* **How to complete this task**: Search the data for the string "dropdown" and copy each line where it turns up.

[[ Available data, beginning ]]

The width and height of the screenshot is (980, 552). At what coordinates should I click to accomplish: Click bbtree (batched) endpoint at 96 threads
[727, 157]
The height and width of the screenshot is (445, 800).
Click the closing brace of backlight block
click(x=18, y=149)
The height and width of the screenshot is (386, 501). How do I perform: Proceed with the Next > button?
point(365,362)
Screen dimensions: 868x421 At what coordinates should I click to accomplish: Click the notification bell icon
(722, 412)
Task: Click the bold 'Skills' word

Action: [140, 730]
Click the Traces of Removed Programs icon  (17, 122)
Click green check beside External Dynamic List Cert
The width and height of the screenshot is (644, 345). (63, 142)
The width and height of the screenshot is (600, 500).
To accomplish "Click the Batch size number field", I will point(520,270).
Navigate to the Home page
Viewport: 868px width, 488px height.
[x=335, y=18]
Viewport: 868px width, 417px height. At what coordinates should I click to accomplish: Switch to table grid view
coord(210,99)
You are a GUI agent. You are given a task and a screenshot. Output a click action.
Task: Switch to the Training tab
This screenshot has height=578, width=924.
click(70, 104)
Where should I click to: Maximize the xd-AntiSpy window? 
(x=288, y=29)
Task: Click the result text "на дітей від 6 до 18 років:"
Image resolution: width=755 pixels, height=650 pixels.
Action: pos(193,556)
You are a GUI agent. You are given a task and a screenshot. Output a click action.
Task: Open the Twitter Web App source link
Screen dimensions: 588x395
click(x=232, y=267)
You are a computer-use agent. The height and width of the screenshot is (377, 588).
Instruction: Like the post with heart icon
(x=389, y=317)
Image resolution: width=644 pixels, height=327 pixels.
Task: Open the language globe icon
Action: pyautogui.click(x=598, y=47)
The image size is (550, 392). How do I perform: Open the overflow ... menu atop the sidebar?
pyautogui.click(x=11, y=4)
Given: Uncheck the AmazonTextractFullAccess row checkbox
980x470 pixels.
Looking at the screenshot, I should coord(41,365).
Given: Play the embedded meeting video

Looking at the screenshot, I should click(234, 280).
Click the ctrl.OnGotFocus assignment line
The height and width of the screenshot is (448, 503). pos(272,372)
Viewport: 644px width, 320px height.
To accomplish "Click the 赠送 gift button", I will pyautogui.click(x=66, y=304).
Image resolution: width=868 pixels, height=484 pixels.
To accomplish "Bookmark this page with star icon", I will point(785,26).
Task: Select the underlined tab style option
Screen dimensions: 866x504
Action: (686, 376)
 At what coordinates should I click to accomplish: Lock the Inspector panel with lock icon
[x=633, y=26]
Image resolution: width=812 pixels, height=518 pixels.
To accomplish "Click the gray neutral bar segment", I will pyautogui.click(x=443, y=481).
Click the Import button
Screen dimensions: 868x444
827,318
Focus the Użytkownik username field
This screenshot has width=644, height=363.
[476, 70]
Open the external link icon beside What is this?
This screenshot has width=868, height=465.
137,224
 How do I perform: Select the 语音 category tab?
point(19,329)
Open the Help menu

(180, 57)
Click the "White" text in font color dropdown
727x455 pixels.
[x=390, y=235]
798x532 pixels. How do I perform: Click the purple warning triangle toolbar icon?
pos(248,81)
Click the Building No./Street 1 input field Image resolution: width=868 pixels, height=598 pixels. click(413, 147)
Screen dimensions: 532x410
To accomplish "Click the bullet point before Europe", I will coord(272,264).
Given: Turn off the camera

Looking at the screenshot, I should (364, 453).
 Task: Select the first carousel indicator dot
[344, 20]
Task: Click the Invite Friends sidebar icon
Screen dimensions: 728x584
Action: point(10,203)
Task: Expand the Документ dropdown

[[ Available data, end ]]

* **Written response**:
Click the "White" text in font color dropdown
Task: Expand the Документ dropdown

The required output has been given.